YOUR OBJECTIVE. Make an exact transcription of the data below.

[Stored items]
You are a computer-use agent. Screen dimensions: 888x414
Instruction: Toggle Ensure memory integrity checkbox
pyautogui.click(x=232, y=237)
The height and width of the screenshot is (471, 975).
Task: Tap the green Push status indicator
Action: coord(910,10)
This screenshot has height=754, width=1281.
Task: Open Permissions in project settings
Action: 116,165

TASK ANSWER.
You are a computer-use agent. Screen dimensions: 888x414
Instruction: Toggle Ensure memory integrity checkbox
pyautogui.click(x=232, y=237)
The height and width of the screenshot is (471, 975).
Task: Tap the green Push status indicator
Action: coord(910,10)
This screenshot has height=754, width=1281.
Task: Open Permissions in project settings
Action: 116,165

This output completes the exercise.